[START Extracted records]

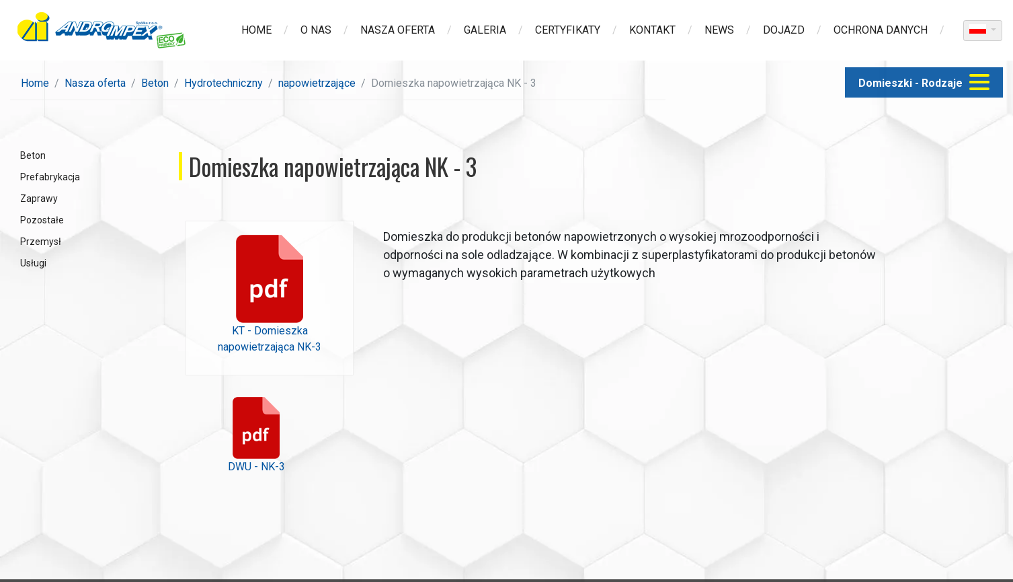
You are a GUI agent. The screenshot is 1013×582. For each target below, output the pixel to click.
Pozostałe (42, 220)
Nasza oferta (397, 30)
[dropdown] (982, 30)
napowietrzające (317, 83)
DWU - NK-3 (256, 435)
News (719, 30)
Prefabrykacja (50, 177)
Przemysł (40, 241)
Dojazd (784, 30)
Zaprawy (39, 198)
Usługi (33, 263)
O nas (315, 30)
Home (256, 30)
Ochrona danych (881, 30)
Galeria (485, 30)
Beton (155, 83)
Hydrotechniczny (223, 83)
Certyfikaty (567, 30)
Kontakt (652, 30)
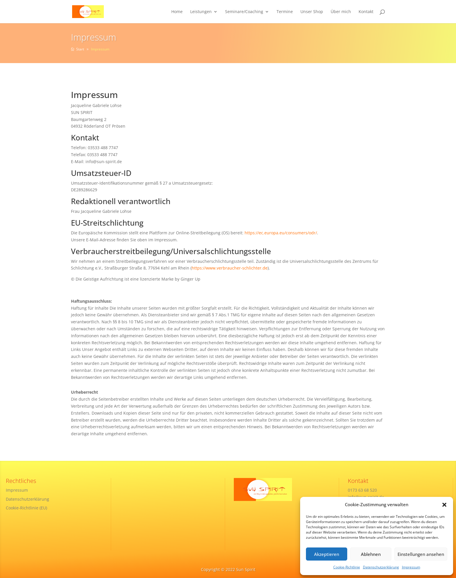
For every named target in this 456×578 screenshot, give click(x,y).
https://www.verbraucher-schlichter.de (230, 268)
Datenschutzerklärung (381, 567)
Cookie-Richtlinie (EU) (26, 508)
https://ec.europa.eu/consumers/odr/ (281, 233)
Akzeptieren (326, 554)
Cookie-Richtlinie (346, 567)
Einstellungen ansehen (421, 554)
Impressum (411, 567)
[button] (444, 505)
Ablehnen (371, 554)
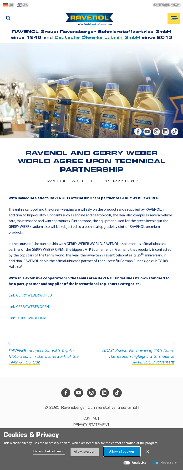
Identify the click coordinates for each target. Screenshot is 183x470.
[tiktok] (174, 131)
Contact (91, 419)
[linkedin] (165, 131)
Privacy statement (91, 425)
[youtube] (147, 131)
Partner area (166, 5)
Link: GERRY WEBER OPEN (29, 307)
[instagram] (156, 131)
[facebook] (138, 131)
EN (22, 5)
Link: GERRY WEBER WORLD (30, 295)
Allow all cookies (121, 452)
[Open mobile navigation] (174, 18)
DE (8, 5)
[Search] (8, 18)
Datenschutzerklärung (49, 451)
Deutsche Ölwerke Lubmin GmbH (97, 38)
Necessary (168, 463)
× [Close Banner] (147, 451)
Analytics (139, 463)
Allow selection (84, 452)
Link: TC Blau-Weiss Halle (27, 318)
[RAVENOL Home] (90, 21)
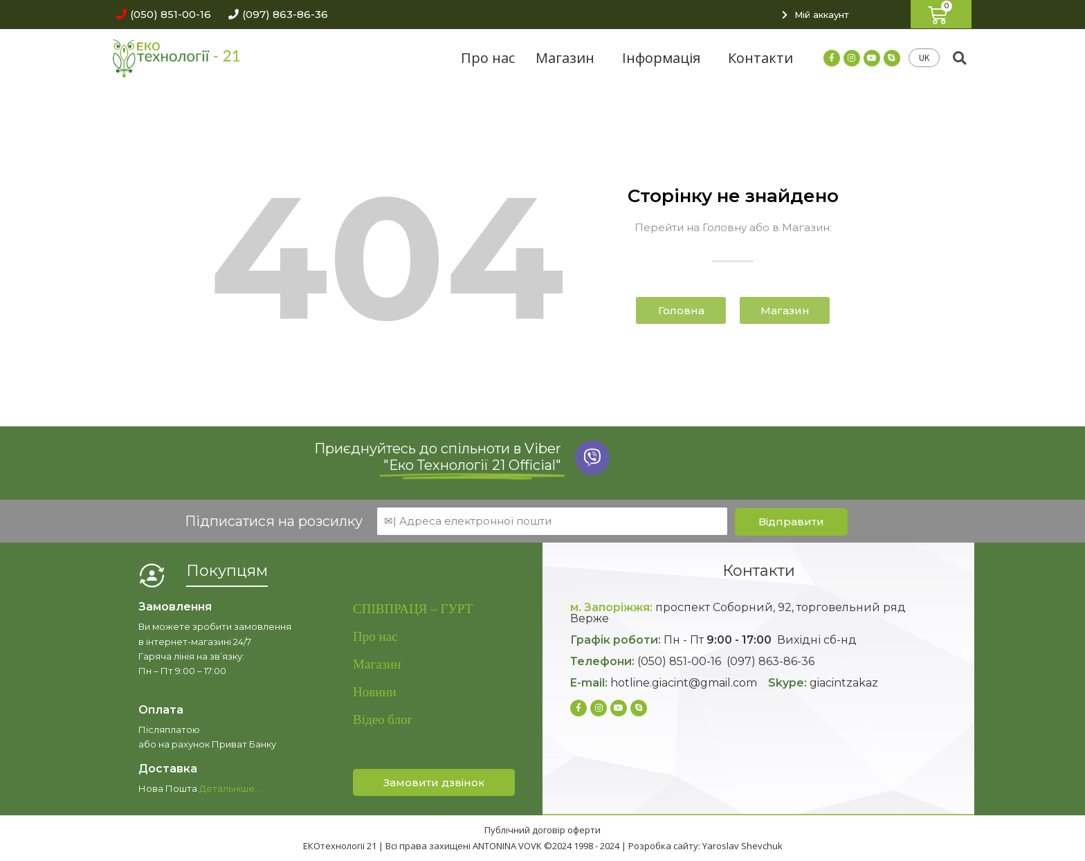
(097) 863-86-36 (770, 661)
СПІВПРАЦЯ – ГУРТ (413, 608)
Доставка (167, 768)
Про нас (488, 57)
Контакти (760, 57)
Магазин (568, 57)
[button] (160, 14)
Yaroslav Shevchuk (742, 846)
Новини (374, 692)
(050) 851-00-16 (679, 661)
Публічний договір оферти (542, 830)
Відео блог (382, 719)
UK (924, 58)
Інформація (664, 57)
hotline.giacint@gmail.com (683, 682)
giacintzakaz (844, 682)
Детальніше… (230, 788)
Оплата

[END Extracted records]

§ Objective
Copy out all of the items above word for word, but leave out the pictures.

§ Reply to the exercise
You are a GUI agent. The screenshot is 1013×582. For each target below, output the pixel to click.
Pozostałe (42, 220)
Nasza oferta (397, 30)
[dropdown] (982, 30)
napowietrzające (317, 83)
DWU - NK-3 (256, 435)
News (719, 30)
Prefabrykacja (50, 177)
Przemysł (40, 241)
Dojazd (784, 30)
Zaprawy (39, 198)
Usługi (33, 263)
O nas (315, 30)
Home (256, 30)
Ochrona danych (881, 30)
Galeria (485, 30)
Beton (155, 83)
Hydrotechniczny (223, 83)
Certyfikaty (567, 30)
Kontakt (652, 30)
For every named target in this 456×578 screenshot, give click(x,y).
https://www.verbraucher-schlichter.de (230, 268)
Datenschutzerklärung (381, 567)
Cookie-Richtlinie (EU) (26, 508)
https://ec.europa.eu/consumers/odr/ (281, 233)
Akzeptieren (326, 554)
Cookie-Richtlinie (346, 567)
Einstellungen ansehen (421, 554)
Impressum (411, 567)
[button] (444, 505)
Ablehnen (371, 554)
Identify the click coordinates for each target. Screenshot is 183x470.
[tiktok] (174, 131)
Contact (91, 419)
[linkedin] (165, 131)
Privacy statement (91, 425)
[youtube] (147, 131)
Partner area (166, 5)
Link: GERRY WEBER OPEN (29, 307)
[instagram] (156, 131)
[facebook] (138, 131)
EN (22, 5)
Link: GERRY WEBER WORLD (30, 295)
Allow all cookies (121, 452)
[Open mobile navigation] (174, 18)
DE (8, 5)
[Search] (8, 18)
Datenschutzerklärung (49, 451)
Deutsche Ölwerke Lubmin GmbH (97, 38)
Necessary (168, 463)
× [Close Banner] (147, 451)
Analytics (139, 463)
Allow selection (84, 452)
Link: TC Blau-Weiss Halle (27, 318)
[RAVENOL Home] (90, 21)
(097) 863-86-36 (770, 661)
СПІВПРАЦЯ – ГУРТ (413, 608)
Доставка (167, 768)
Про нас (488, 57)
Контакти (760, 57)
Магазин (568, 57)
[button] (160, 14)
Yaroslav Shevchuk (742, 846)
Новини (374, 692)
(050) 851-00-16 (679, 661)
Публічний договір оферти (542, 830)
Відео блог (382, 719)
UK (924, 58)
Інформація (664, 57)
hotline.giacint@gmail.com (683, 682)
giacintzakaz (844, 682)
Детальніше… (230, 788)
Оплата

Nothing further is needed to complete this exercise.